Sure, some people have gone through the fight scene, step-by-step and dissected all that’s wrong with it from a fighting standpoint, I feel they’re missing out on the big picture. I get it, I’ve been a martial artist for nearly two decades now and have performed a fair share of my own choreographed scenes for demonstration. I understand what’s “wrong” with the actual mechanics of the duel, but that makes it no less meaningful.
The first time this played out on the big screen there was a certain and undeniable wow factor. Lightsabers were blazing all over the place, John Williams’ incredible Duel of the Fates was playing, and life was good. It was fun, different, and unlike anything we’d ever seen before in the Star Wars films. For me, this is the key to final duel’s ultimate longevity and success.

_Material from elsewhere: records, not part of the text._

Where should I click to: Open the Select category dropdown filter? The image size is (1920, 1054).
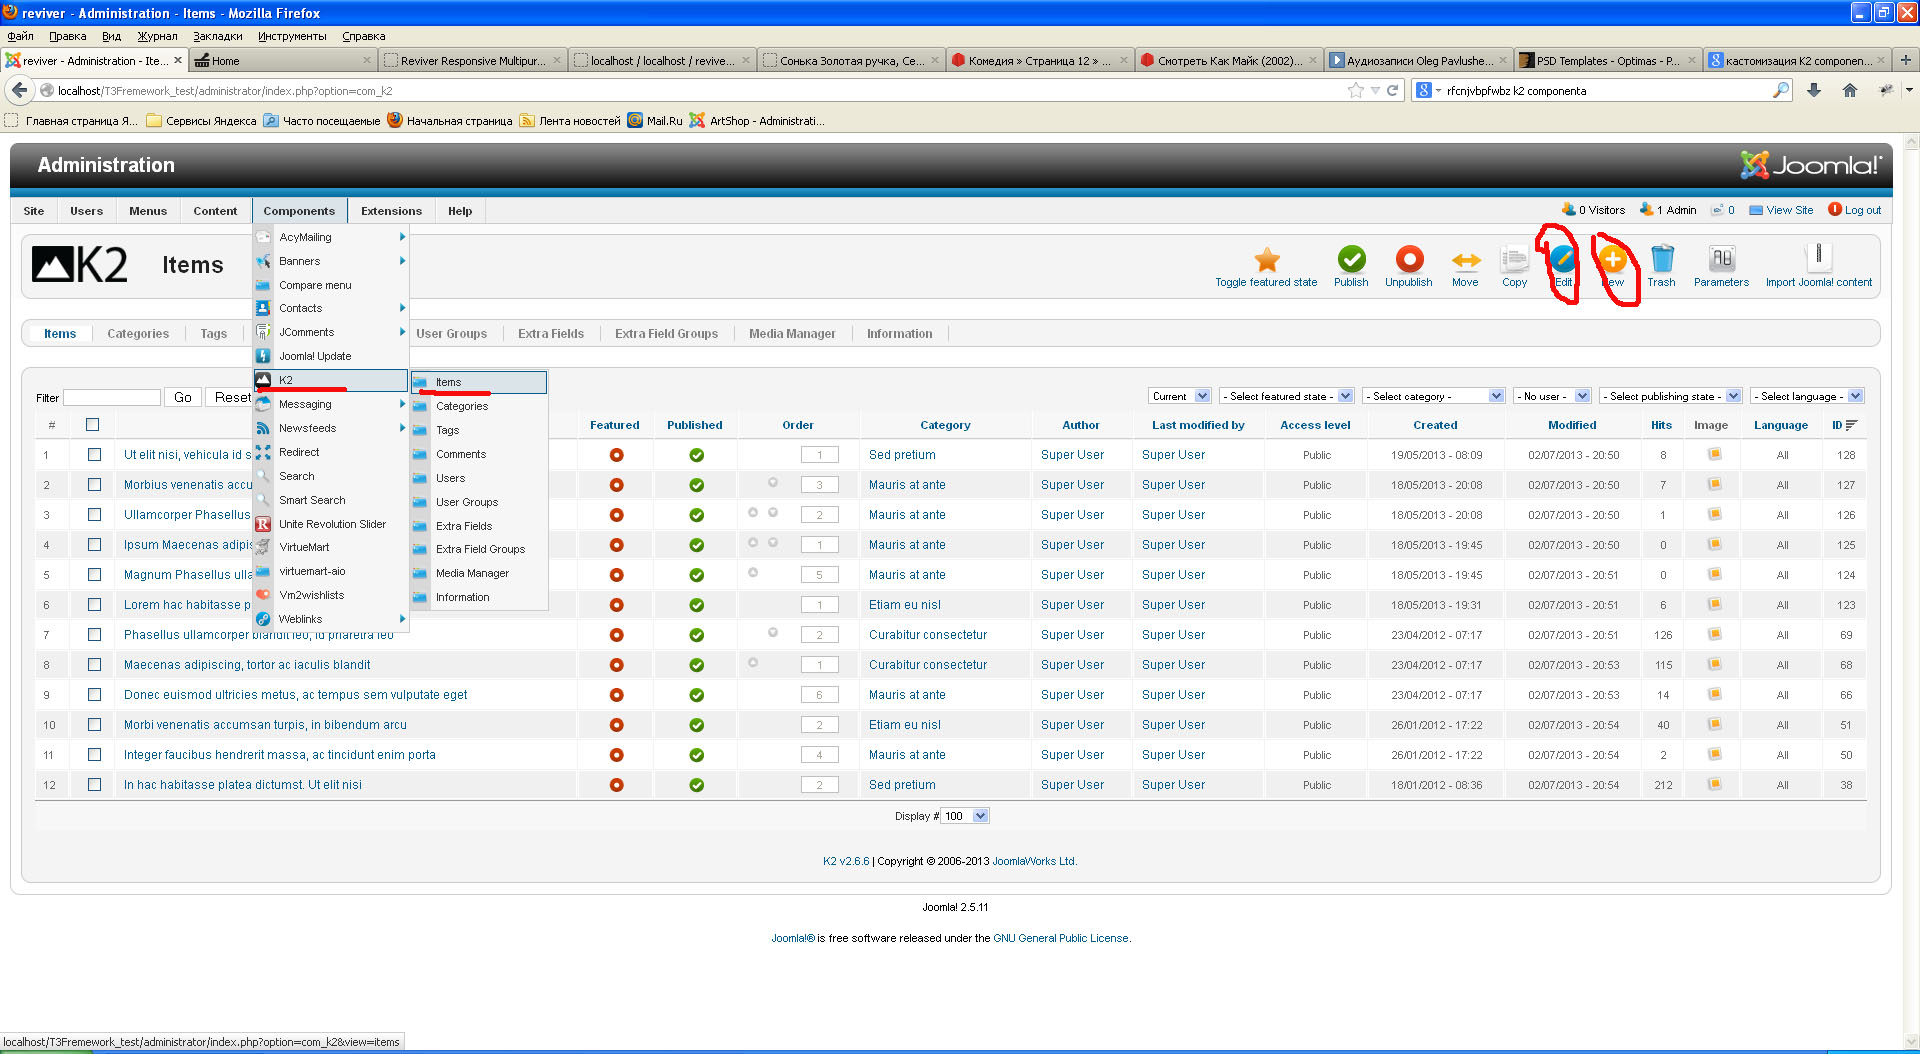tap(1433, 397)
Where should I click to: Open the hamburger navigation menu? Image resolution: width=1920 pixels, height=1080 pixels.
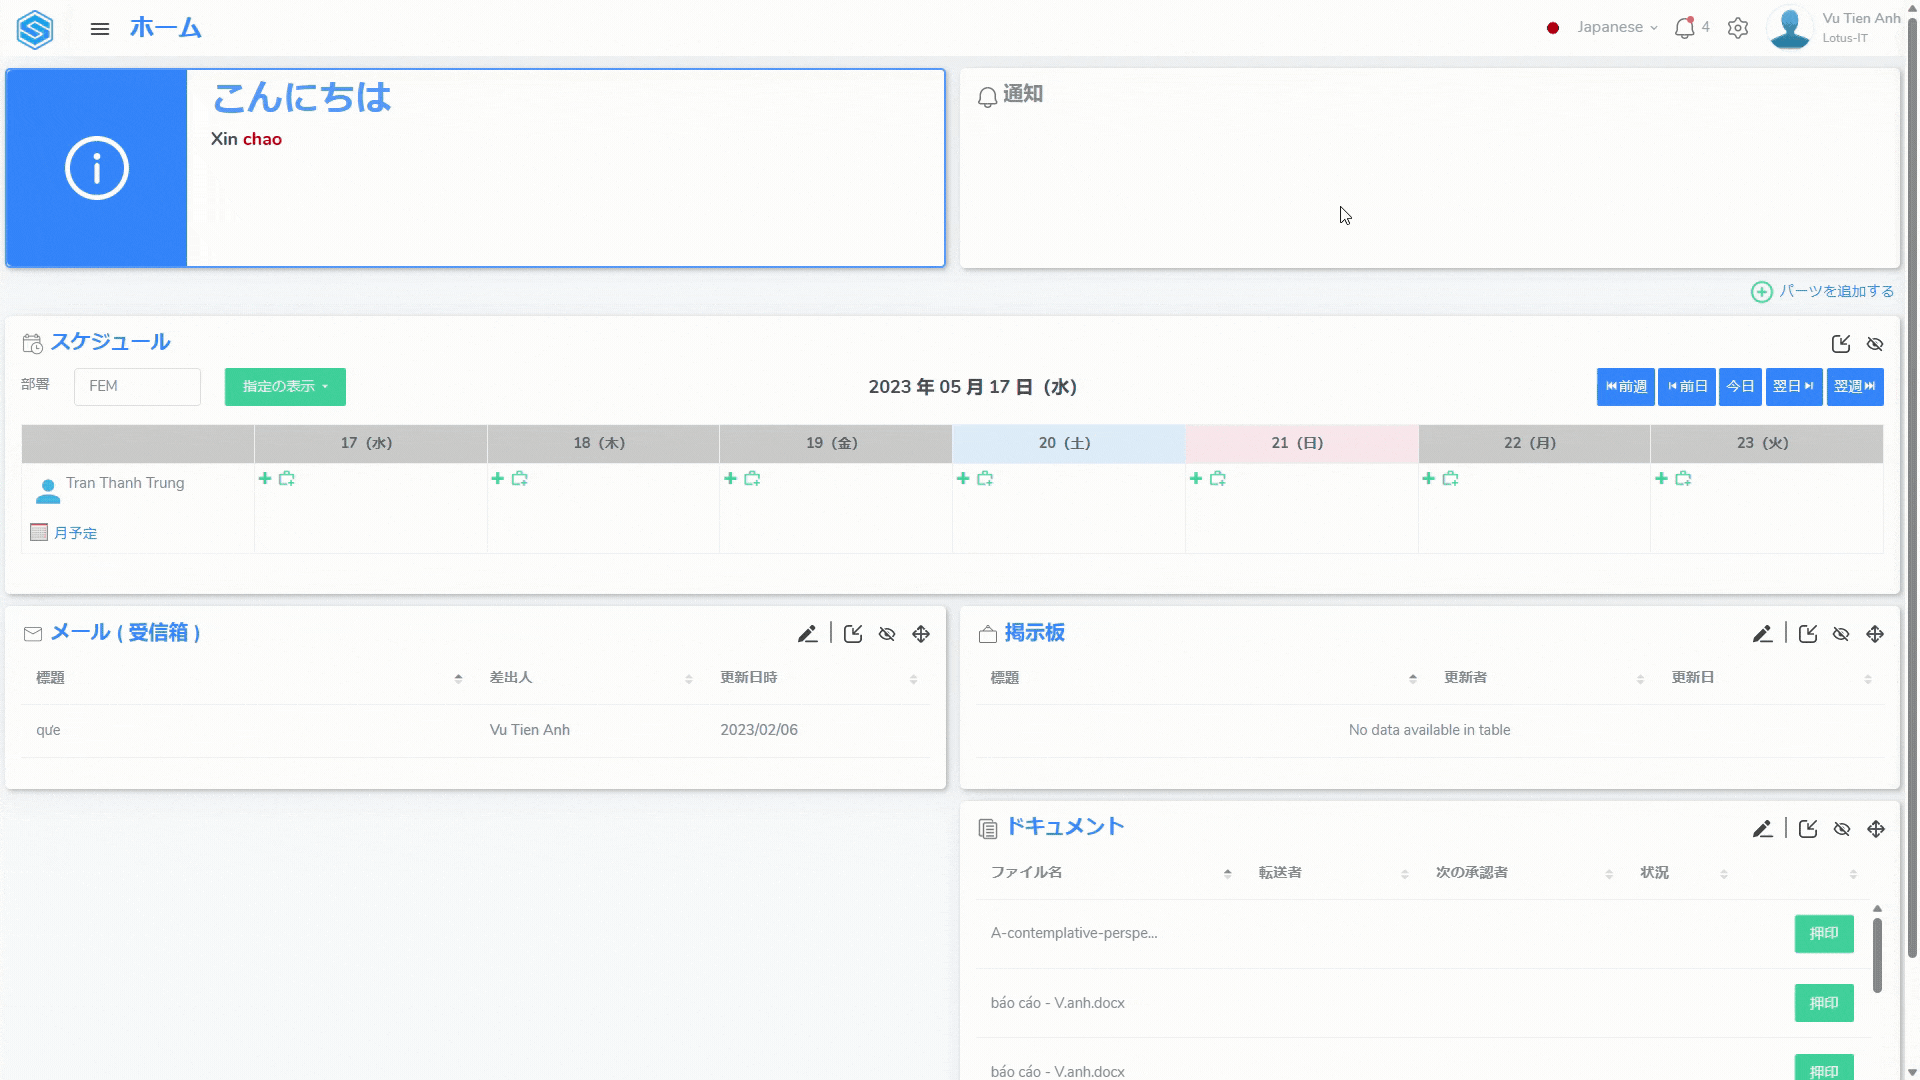pyautogui.click(x=99, y=29)
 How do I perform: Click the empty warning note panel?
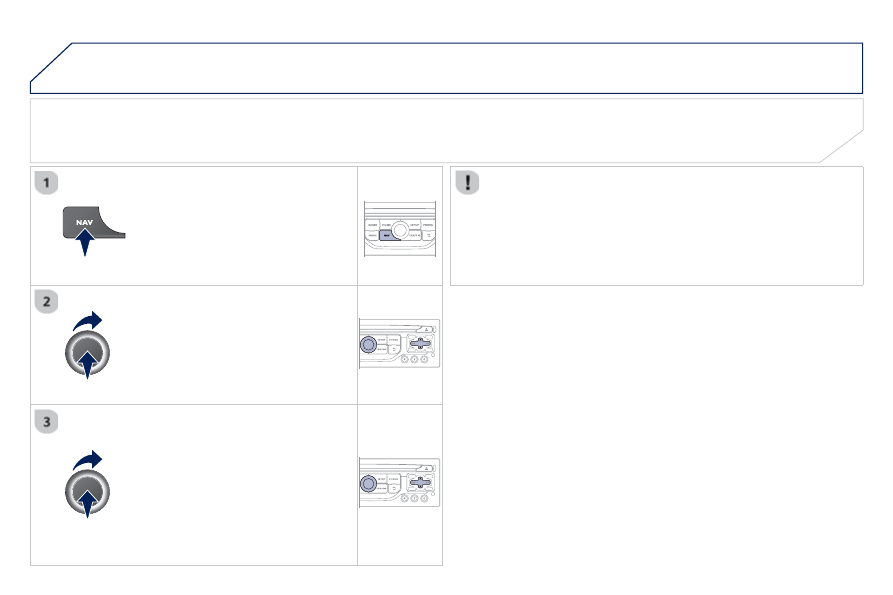click(x=657, y=226)
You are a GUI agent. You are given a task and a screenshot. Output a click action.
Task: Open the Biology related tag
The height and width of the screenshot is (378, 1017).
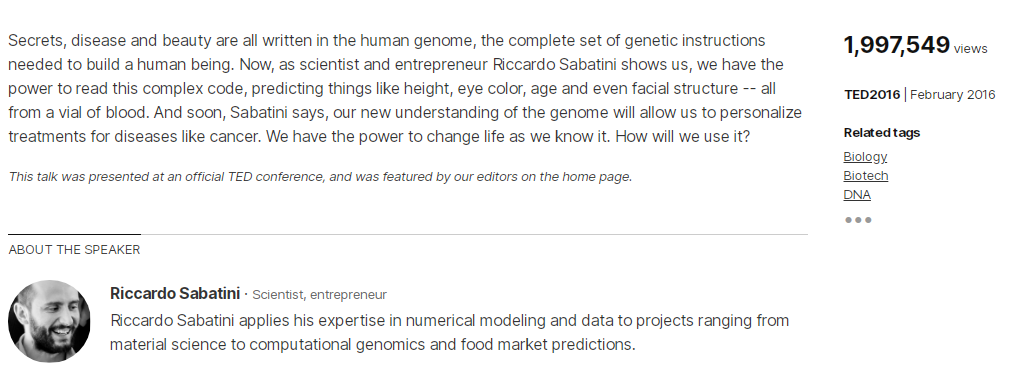[x=865, y=157]
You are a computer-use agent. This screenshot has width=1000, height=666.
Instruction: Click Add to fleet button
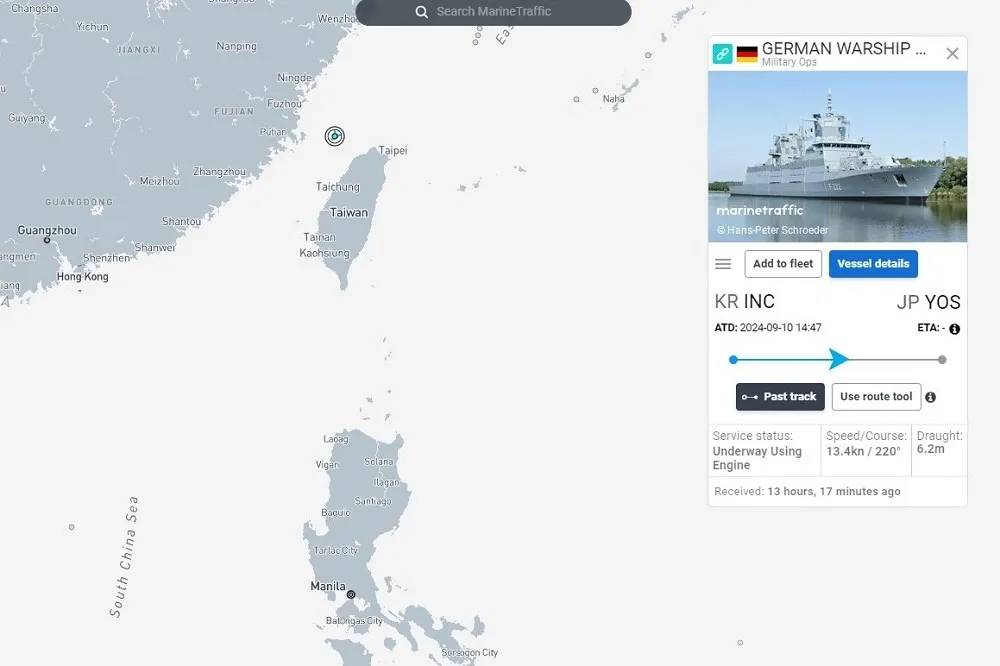pos(783,264)
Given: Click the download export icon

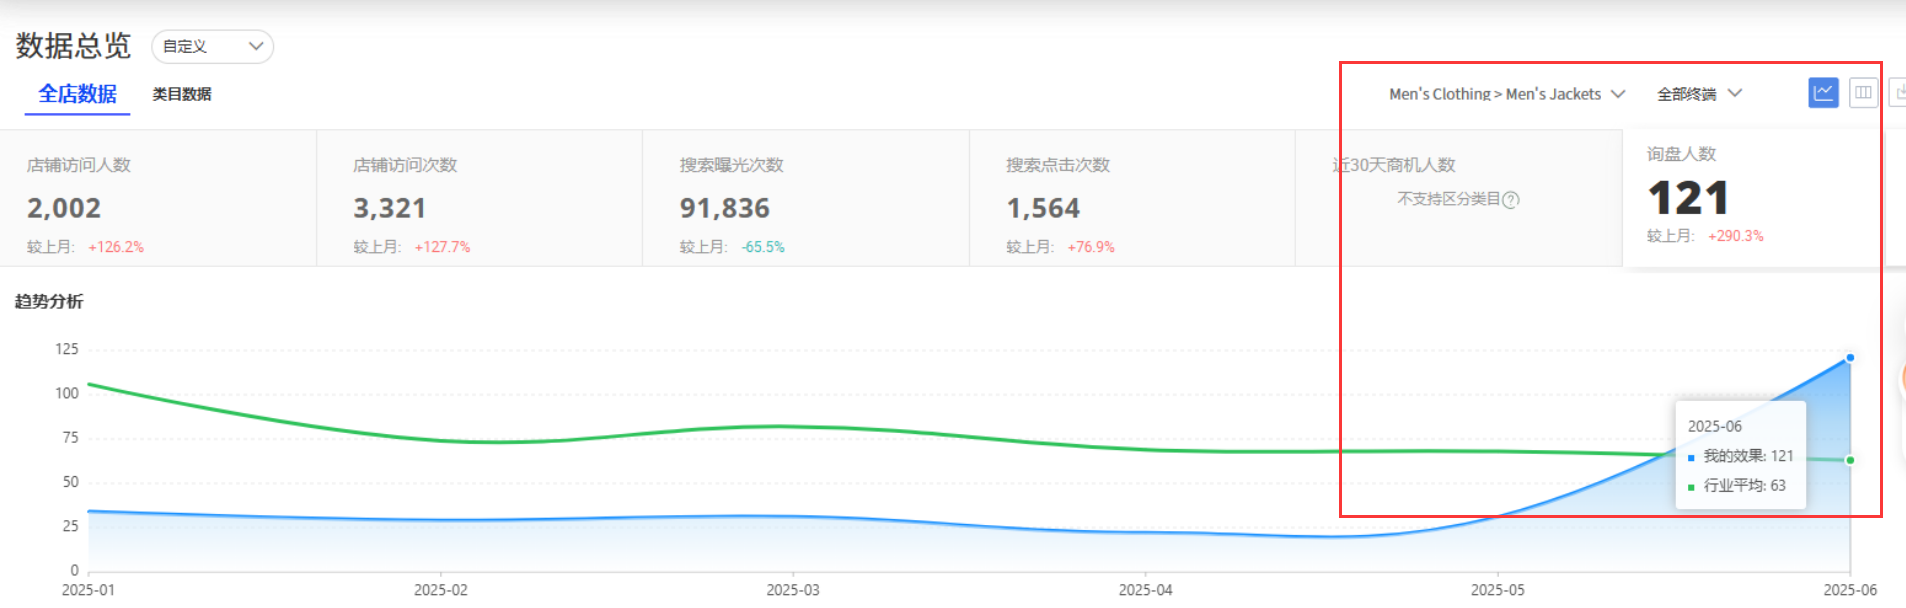Looking at the screenshot, I should [1898, 93].
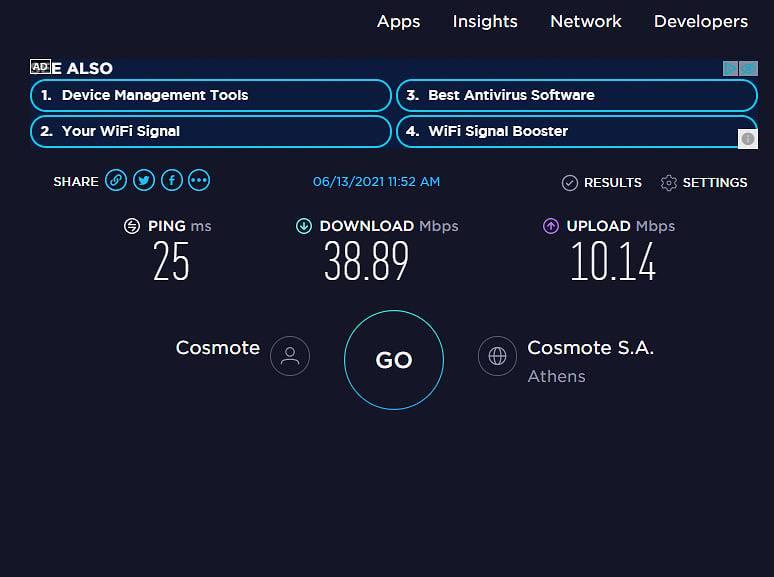774x577 pixels.
Task: Click the AdChoices arrow icon
Action: click(730, 68)
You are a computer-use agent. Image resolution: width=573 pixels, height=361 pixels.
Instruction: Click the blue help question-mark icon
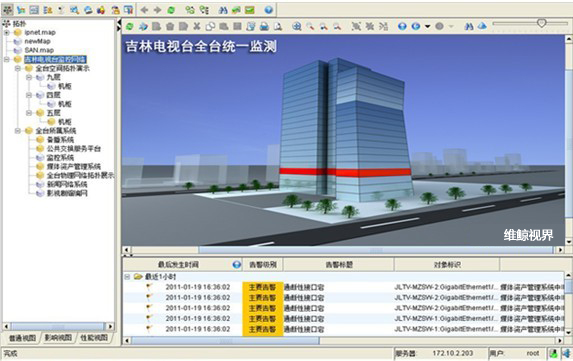(269, 10)
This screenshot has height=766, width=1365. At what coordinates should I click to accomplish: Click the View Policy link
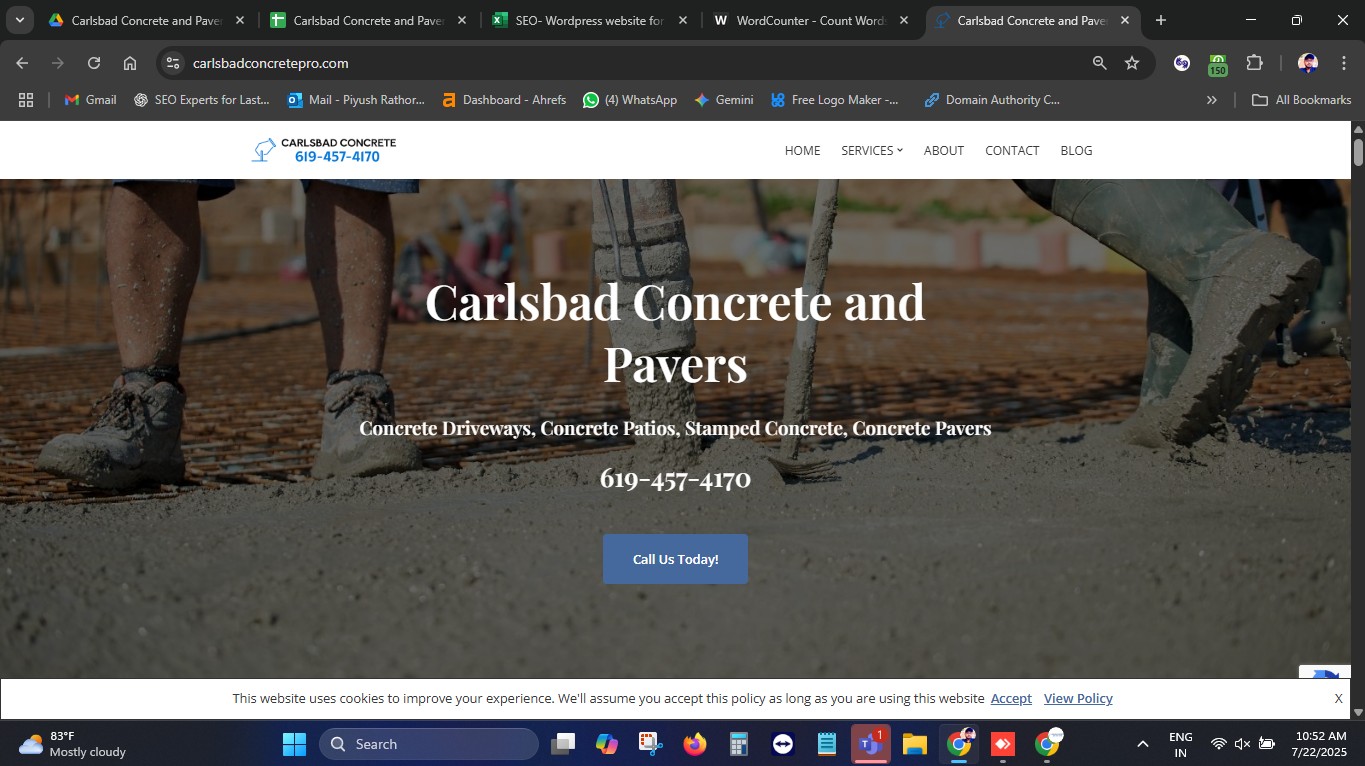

From a technical standpoint it was fun to watch because it incorporated martial arts, high speed movements, using the Force during battle, and acrobatics all over the place. In short, it was just plain cool to see. It took cues from other fight choreography at the time to give it a modern feel that would appeal to Star Wars fans both old and young alike. Beyond the technical flashiness of the scene, the deeper story aspects behind it make it more memorable for me as well.
Prior to this, all of the Jedi vs. Sith action we’d seen had come from the original trilogy films. In those films the Jedi were all but extinct, and the remaining ones were old and way out of practice. Luke himself is only just getting started, and Darth Vader/Emperor Palpatine are strong enough to rarely even need a Lightsaber to be badass. Basically, skill with a Lightsaber isn’t what it once was and is reflected in the battles they showcased. Not to mention the fact that fight choreography back in those days were way different.
Then comes The Phantom Menace which showed fans a different time period of the Star Wars saga, in which the Jedi were not only around, but at nearly the pique of their powers. We’re talking Jedi who trained day-in day-out to better themselves not just with the Force, but with their combat skills. This is presented best during the final fight scene, and only added to the moment’s appeal. For the first time, we were able to see what the Jedi from this time period (mentioned in the Original films) were able to do…and it was impressive.
In this way, The Phantom Menace’s fight scene stands out above the others. It set a new standard for what to expect for the next films in the franchise in terms of action. Beyond that, however, it also established Obi-Wan Kenobi as credible and powerful Jedi Knight. Before this, the Jedi hadn’t faced down the Sith in a millennia. Having Obi-Wan be the first Jedi to fight one and win (where even his Master failed), tells the audience that he’s the real deal and the legendary warrior we expected him to be.
We knew from the original films that Obi-Wan was the man who trained Darth Vader, before he turned to evil. With Vader having been set up as such an incredible badass, it would stand to reason that Kenobi would have to be one as well (at least in his younger days). This duel showed fans that aspect and it continued on into the other Prequels going forward. During this fight, I felt like this version of Obi-Wan could have been the one to train Anakin and go on to become the wise hermit in the desert of A New Hope.
While the scene today may not be as impressive as it once was, including advances in fight scene choreography, it remains one of my favorites. Sure, you may have your issues with the film specifically, but it’s hard to deny the importance of this final battle not just in the climax of the film, but what they meant for the characters and the audiences watching it.